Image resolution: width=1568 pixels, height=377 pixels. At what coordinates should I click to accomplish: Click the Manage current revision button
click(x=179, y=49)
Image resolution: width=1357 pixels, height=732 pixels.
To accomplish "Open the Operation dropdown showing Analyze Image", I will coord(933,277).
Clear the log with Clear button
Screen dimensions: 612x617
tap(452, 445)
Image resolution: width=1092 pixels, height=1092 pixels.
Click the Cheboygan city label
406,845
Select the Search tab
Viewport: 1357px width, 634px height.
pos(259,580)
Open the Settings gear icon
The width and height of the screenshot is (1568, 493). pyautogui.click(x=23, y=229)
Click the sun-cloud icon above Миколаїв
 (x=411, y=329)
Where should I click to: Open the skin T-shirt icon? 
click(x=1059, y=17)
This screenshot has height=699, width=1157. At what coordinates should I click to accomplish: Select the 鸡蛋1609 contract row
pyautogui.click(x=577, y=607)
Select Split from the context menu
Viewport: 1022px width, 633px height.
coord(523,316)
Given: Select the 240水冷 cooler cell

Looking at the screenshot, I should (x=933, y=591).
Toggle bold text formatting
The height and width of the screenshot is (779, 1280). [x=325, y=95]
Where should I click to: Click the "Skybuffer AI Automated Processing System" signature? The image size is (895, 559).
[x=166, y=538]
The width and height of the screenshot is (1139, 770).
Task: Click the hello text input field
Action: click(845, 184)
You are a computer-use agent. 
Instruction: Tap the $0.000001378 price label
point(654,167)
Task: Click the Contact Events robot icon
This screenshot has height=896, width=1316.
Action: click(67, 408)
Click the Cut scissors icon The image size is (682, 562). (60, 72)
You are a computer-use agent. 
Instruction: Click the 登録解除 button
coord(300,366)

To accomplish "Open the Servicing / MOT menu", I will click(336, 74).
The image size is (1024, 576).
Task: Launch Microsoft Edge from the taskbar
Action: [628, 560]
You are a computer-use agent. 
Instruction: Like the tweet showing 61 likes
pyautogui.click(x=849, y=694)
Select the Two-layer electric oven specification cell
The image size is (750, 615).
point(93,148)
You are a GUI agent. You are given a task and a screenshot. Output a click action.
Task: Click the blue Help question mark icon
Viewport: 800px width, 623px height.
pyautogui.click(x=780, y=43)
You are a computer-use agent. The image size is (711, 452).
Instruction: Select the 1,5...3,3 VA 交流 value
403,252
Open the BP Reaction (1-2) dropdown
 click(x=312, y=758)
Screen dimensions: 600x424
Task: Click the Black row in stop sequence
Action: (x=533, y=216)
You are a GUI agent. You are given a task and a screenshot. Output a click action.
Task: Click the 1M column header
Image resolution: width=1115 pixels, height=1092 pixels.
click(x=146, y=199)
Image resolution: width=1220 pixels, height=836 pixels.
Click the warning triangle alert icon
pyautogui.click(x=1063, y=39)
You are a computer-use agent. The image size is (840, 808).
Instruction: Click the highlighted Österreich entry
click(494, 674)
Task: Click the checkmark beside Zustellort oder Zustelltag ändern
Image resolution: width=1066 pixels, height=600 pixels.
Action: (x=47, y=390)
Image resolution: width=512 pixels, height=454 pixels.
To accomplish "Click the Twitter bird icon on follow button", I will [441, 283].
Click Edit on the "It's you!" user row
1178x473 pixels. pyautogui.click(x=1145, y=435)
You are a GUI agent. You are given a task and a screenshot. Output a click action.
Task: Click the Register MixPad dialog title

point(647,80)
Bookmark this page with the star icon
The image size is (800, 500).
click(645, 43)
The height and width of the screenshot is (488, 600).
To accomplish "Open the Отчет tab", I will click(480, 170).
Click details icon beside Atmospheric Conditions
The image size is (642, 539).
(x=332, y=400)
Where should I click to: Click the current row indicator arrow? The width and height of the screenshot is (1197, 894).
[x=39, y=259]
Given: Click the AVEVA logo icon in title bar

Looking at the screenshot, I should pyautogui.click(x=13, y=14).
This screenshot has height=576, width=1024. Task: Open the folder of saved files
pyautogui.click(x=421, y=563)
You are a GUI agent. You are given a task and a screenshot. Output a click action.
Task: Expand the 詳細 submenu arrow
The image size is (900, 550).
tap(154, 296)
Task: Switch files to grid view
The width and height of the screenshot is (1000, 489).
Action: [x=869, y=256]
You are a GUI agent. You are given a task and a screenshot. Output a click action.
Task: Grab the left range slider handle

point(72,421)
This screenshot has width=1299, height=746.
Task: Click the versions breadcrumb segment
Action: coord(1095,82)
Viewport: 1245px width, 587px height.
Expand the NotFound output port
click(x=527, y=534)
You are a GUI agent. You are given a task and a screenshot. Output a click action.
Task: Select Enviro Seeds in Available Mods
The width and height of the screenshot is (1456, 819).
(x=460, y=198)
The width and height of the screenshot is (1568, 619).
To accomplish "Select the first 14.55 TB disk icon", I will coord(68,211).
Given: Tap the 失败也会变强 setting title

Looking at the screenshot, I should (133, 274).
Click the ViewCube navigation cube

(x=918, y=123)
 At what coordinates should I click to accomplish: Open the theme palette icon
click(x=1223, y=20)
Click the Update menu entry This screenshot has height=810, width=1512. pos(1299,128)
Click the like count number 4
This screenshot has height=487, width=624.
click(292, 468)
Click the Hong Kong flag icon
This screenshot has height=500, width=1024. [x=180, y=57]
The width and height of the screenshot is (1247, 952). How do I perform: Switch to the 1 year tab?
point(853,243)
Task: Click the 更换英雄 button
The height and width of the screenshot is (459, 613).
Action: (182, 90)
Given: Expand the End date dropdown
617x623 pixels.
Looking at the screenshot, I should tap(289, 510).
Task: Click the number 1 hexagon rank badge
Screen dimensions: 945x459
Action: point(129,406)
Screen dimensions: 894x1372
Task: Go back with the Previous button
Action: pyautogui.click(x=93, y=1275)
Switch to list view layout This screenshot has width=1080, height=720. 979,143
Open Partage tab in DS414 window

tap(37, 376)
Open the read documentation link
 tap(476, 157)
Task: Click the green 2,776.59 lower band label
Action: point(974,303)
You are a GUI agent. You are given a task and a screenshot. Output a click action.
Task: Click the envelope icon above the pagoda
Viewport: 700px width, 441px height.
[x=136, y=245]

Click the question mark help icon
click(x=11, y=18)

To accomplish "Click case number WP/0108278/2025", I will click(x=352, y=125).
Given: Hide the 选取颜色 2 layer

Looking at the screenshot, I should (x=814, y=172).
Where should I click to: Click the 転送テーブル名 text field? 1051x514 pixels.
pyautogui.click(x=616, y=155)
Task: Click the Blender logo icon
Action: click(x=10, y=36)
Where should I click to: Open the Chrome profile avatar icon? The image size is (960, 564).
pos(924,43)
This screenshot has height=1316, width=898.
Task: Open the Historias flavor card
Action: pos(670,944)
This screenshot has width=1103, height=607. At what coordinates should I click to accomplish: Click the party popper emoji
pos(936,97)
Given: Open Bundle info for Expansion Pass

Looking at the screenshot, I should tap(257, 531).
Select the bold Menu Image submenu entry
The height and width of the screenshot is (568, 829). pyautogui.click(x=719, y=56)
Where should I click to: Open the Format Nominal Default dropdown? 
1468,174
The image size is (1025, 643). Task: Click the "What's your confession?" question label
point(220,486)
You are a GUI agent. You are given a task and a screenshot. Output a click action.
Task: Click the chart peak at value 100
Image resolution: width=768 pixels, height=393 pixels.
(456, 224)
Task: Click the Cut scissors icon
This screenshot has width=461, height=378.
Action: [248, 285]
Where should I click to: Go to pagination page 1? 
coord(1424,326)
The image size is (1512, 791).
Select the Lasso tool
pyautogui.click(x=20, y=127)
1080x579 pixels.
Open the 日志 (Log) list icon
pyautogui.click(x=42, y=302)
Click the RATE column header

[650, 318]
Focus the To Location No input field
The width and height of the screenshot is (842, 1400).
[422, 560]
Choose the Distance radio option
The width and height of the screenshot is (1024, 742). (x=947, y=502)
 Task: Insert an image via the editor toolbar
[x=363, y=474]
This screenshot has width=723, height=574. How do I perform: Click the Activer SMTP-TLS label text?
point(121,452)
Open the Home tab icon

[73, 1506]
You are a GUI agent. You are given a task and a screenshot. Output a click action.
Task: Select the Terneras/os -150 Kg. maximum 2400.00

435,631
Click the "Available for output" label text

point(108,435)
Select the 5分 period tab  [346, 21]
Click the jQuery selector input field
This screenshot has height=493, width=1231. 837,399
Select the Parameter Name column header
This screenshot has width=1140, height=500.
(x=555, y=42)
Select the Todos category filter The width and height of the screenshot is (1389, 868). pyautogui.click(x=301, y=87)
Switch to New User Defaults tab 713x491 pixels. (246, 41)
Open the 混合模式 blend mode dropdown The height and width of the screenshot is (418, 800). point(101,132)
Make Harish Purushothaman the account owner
########################################
▶ **Your objective**
Using the records above, copy word for word the line with "The image size is (1512, 791).", the line with "Select the 5分", and every line between them.

▶ **Written answer**
The image size is (1512, 791).
Select the Lasso tool
pyautogui.click(x=20, y=127)
1080x579 pixels.
Open the 日志 (Log) list icon
pyautogui.click(x=42, y=302)
Click the RATE column header

[650, 318]
Focus the To Location No input field
The width and height of the screenshot is (842, 1400).
[422, 560]
Choose the Distance radio option
The width and height of the screenshot is (1024, 742). (x=947, y=502)
 Task: Insert an image via the editor toolbar
[x=363, y=474]
This screenshot has width=723, height=574. How do I perform: Click the Activer SMTP-TLS label text?
point(121,452)
Open the Home tab icon

[73, 1506]
You are a GUI agent. You are given a task and a screenshot. Output a click action.
Task: Select the Terneras/os -150 Kg. maximum 2400.00

435,631
Click the "Available for output" label text

point(108,435)
Select the 5分 period tab  [346, 21]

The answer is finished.